As Ross suggests, it may be a better approach to consider using the Galaxy API 
to translate your db queries into actual Galaxy data library dataset files if 
that would work for you.

On Nov 8, 2011, at 10:16 PM, Ross wrote:

> Hi James,
> 
> Existing tools mostly take file paths. This has arguably useful side
> effects in isolating cluster node execution from the galaxy server
> process and persisting the computation input on a file-system -
> arguably more stable long term than queries on dynamic database tables
> - and maybe not somewhere you want or need to invest a lot of effort.
> 
> Depends what your users need to make use of existing Galaxy tools - eg
> a specific experiment's sequence data in (eg) fastq format? Take a
> look under scripts/api - maybe you could write scripted queries into
> galaxy libraries automagically. Alternatively, if you want users to
> script their own extractions, not hard to write a new Galaxy tool that
> writes a new (eg) fastq file based on a database query with parameters
> supplied by the user. That fastq file appears in a history where it is
> then available for all existing Galaxy fastq tools and is a shareable
> persistent object for replicable analysis.
> 
> On Tue, Nov 8, 2011 at 9:39 PM, James Ireland <[email protected]> 
> wrote:
>> Hi Greg,
>> 
>> So, here are my concerns:
>> 1.  From looking through some of the source it *appears* to me that the raw
>> data input calls are spread across the various libraries as standard file IO
>> calls.  So, if I wanted to use my db underneath I'd need to replace/catch
>> all of these.  I was hoping that there would be fewer points of
>> customization required.
>> 
>> 2.  Even solving (1), when tools are called from Galaxy like the SAM tools,
>> ClustalW, etc I am assuming that behind the scenes these apps are being
>> passed file paths.  I know that's how I've wrapped my own tools in Galaxy.
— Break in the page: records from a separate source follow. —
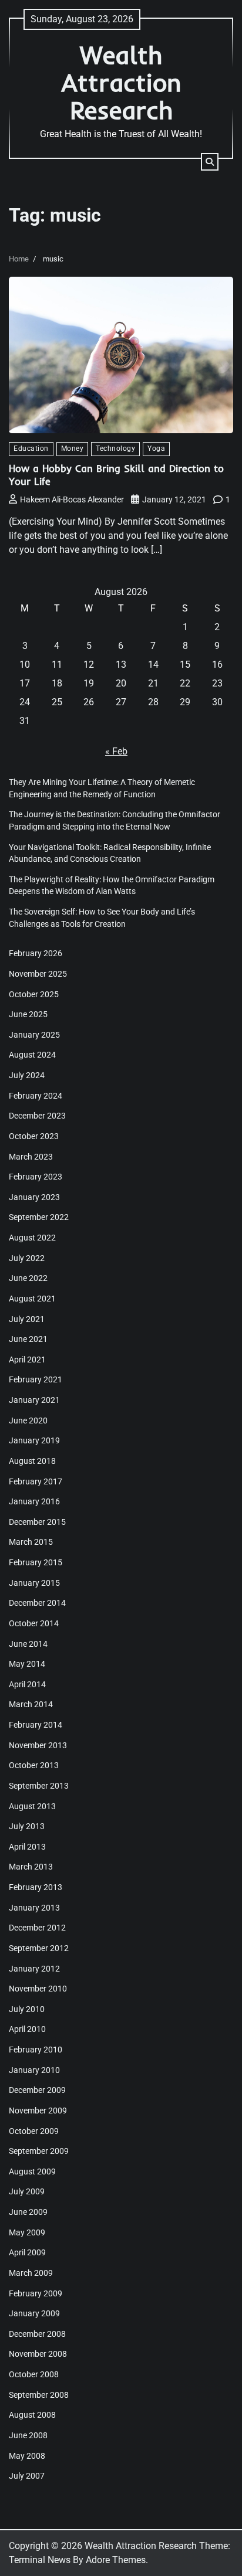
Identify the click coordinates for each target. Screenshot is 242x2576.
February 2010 (35, 2049)
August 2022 (32, 1237)
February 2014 (35, 1724)
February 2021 (35, 1379)
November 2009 (38, 2110)
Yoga (156, 448)
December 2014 (37, 1603)
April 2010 (27, 2029)
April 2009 (27, 2252)
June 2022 (28, 1278)
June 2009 (28, 2212)
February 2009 (35, 2293)
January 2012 (34, 1968)
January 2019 (34, 1440)
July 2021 (27, 1319)
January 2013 (34, 1907)
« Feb (116, 751)
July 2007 (27, 2475)
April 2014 (27, 1684)
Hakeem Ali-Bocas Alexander (72, 499)
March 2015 (31, 1542)
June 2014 (28, 1644)
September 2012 (39, 1948)
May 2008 (27, 2456)
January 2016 (34, 1501)
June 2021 (28, 1339)
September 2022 (39, 1217)
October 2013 (34, 1765)
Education (31, 448)
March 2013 (31, 1866)
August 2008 (32, 2414)
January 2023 (34, 1197)
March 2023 (31, 1156)
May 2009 (27, 2232)
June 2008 (28, 2435)
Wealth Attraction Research (121, 82)
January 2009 (34, 2313)
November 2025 (38, 973)
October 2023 (34, 1136)
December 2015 (37, 1522)
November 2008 (38, 2353)
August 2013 (32, 1806)
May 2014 (27, 1663)
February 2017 (35, 1481)
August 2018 (32, 1461)
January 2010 (34, 2070)
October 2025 (34, 994)
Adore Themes (116, 2559)
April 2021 (27, 1359)
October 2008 (34, 2374)
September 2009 (39, 2151)
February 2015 (35, 1562)
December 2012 (37, 1927)
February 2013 (35, 1887)
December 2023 (37, 1115)
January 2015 (34, 1583)
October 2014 (34, 1623)
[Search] (210, 162)
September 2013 (39, 1785)
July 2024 (27, 1075)
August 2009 (32, 2171)
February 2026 (35, 953)
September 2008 (39, 2395)
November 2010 (38, 1988)
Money (72, 448)
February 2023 (35, 1176)
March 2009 (31, 2273)
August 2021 (32, 1298)
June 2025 (28, 1014)
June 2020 (28, 1420)
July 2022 (27, 1258)
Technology (115, 448)
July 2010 (27, 2009)
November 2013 (38, 1745)
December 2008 (37, 2334)
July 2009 (27, 2191)
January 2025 (34, 1034)
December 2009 (37, 2090)
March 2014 (31, 1704)
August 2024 (32, 1054)
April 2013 (27, 1846)
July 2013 (27, 1826)
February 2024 (35, 1095)
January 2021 (34, 1400)
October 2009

>> So, I would need to instantiate my data to file at that point.  That would
>> mean adding some more special sauce to catch whenever a file path is being
>> passed out to a tool and make sure the file gets created first.
>> 
>> My HUGE caveat is that I still haven't spent much time with the source so I
>> could be way off on these concerns - but this is my impression.  I'd welcome
>> enlightenment if I'm wrong!
>> 
>> Thanks,
>>  -J
>> 
>> 
>> On Tue, Nov 8, 2011 at 3:13 PM, Greg Von Kuster <[email protected]> wrote:
>>> 
>>> Hi James,
>>> I haven't gone too far down the implementation path in this area, so I'm
>>> certainly not aware of the issues you may be discovering.  The key would be
>>> to implement a layer on top of your database so that Galaxy's data library
>>> upload component can treat the data contained in your database just like it
>>> treats the content of a file on the file system.  Since Galaxy must open and
>>> read data files stored on the file system in order to use them as input to
>>> Galaxy tools, it should be able to do the same for data made available from
>>> a database table (I would assume, but again, I'm not completely sure of the
>>> potential issues).  The data files resulting from the execution of these
>>> Galaxy tools would of course be files on the file system within the Galaxy
>>> default file store.
>>> By "external tools" do you mean tools that are not a part of the Galaxy
>>> instance?
>>> 
>>> On Nov 8, 2011, at 5:14 PM, James Ireland wrote:
>>> 
>>> Hi Greg,
>>> 
>>> Did more digging around today in the Galaxy source and maybe I misjudged
>>> the situation.  Although getting a representation of my datasets into Galaxy
>>> appears relatively straightforward, at the end of the day reads of raw data
>>> and passing data to and from external tools, etc all assumes the data is
>>> sitting in a file, correct?
>>> 
>>> Thanks again,
>>>  -J
>>> 
>>> 
>>> On Mon, Nov 7, 2011 at 6:29 PM, Greg Von Kuster <[email protected]> wrote:
>>>> 
>>>> Hi James,
>>>> Since genomic data files are often very large, Galaxy does not store them
>>>> in a database, so this specific scenario has not been implemented as far as
>>>> I know.  However, you may be able to implement what you've described 
>>>> without
>>>> too much difficulty.  If you could implement a layer on top of your 
>>>> database
>>>> that leverages Galaxy's features for uploading a directory of files or file
>>>> system paths (maybe better in this case) without copying the data into
>>>> Galaxy's default file store, it should be fairly trivial to make Galaxy 
>>>> work
>>>> with it.  Using this combination, Galaxy will read the data (without making
>>>> any changes to it) in order to generate metadata associated with the data.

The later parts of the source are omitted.